The Database Schema section of the specification suggests a possible way that an application based on a relational database can keep track of multiple records referring to the same person.

What are the xmlns:xsi and xsi:schemaLocation attributes for?

These attributes are not required by the PFIF specification, but can help validation tools validate XML documents. For example, Altova's XML Spy, an XML editor and validator, recognizes these attributes and can use them to validate a PFIF document against the PFIF XML Schema.

The example PFIF document shows how to use these attributes to tell readers of a PFIF document where to find the XML Schema for the document. The xmlns:xsi attribute identifies the namespace for an XML Schema Instance, and the xsi:schemaLocation maps the PFIF namespace URI to the URL for the XML Schema document.

Why does the specification document fail the W3C validator?
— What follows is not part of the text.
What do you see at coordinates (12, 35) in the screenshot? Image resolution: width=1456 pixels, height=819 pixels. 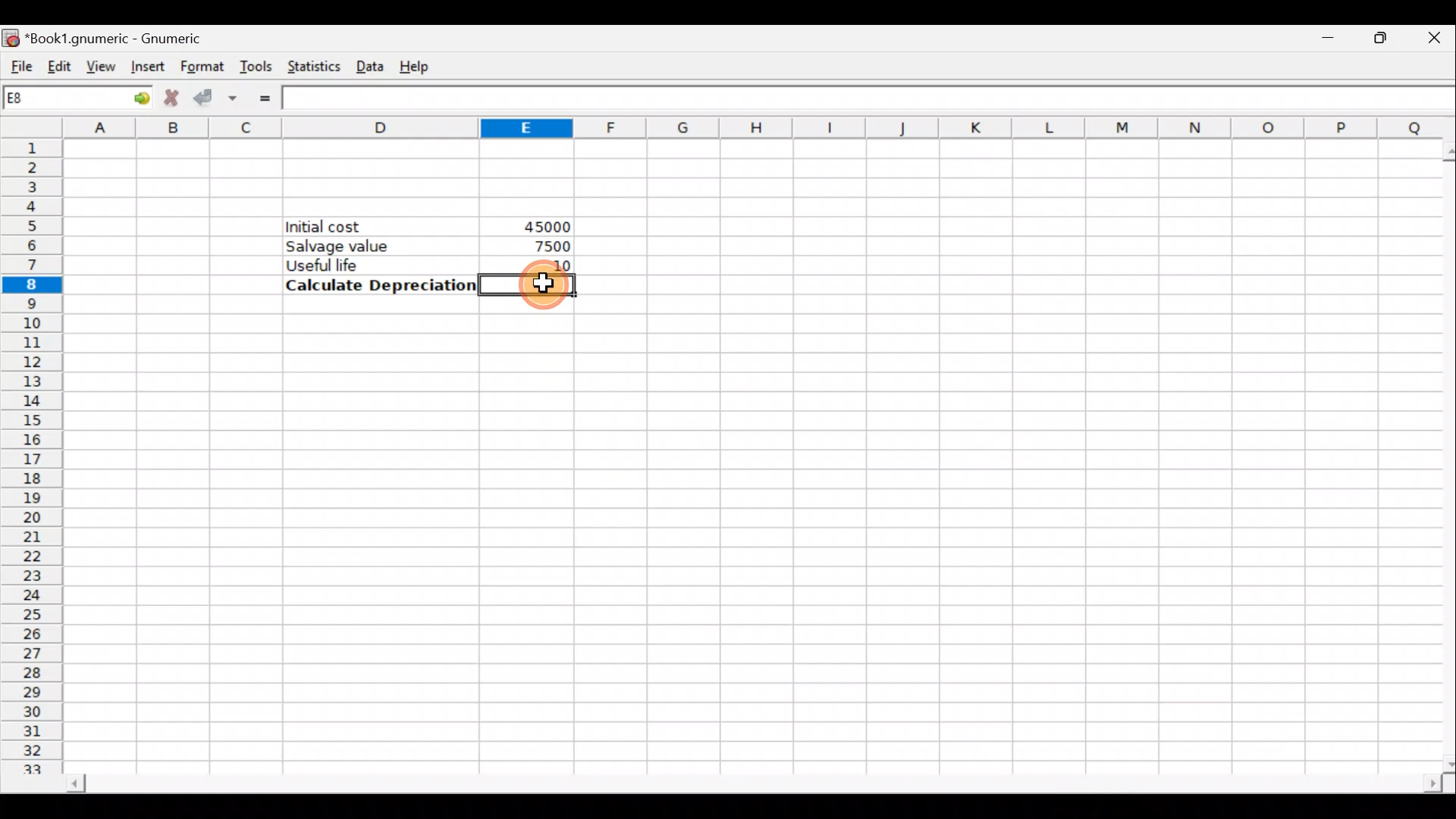 I see `Gnumeric logo` at bounding box center [12, 35].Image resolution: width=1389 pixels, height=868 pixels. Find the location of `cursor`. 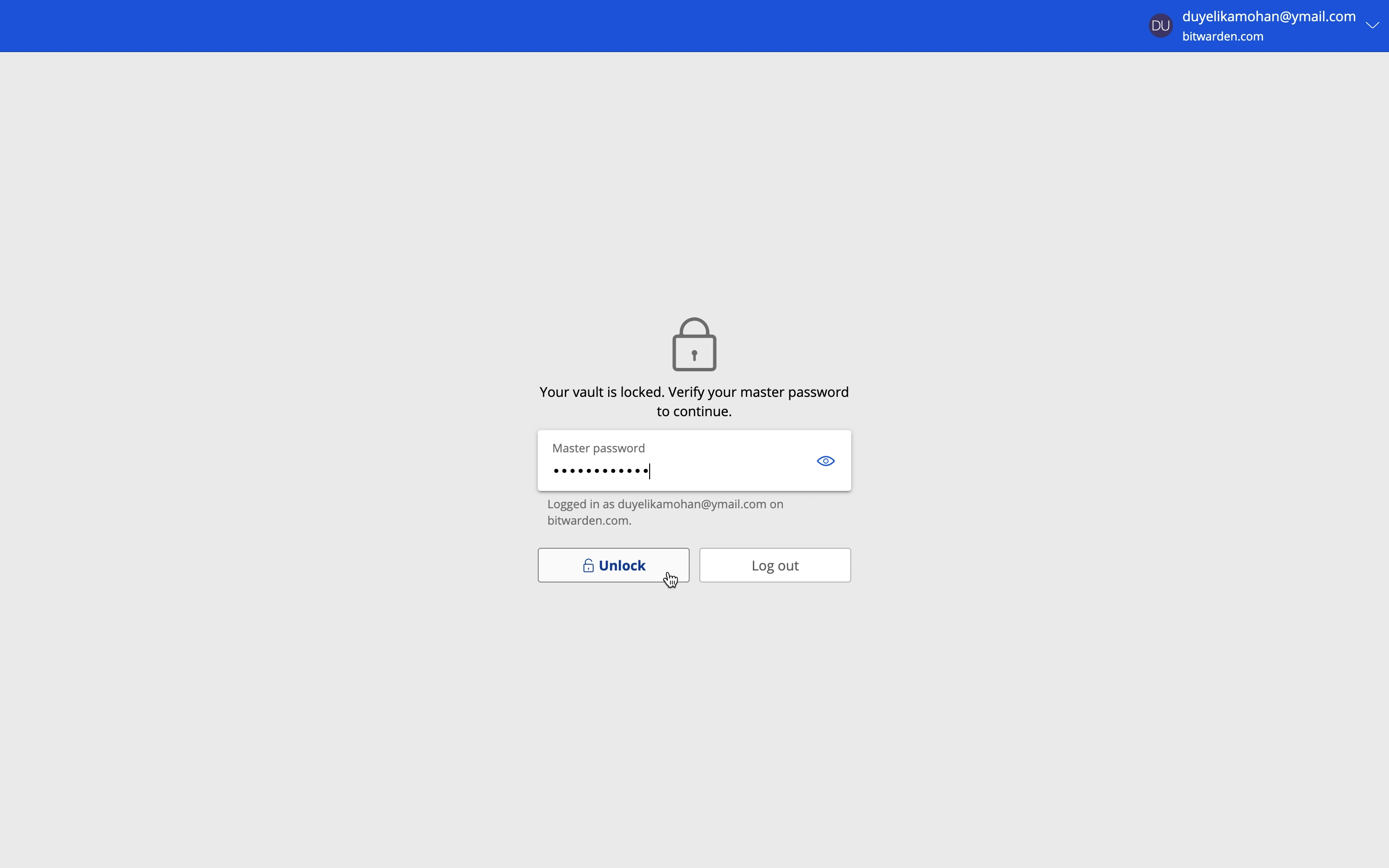

cursor is located at coordinates (776, 673).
The specification document at http://zesty.ca/pfif/1.1 includes attributes from RDDL 2.0, a proposed format for referring to an XML Schema. These attributes are present so that a program that reads a PFIF document can follow the namespace URL to http://zesty.ca/pfif/1.1, retrieve the document, and find the link to the XML Schema document at http://zesty.ca/pfif/1.1/pfif-1.1.xsd. If an XML processor supports RDDL, only the namespace has to be given, and no other attributes are needed to help locate the schema.

The RDDL attributes are properly qualified in an "rddl" namespace. The W3C validator does not know how to handle namespaces, but otherwise the specification document is valid XHTML 1.0 Strict.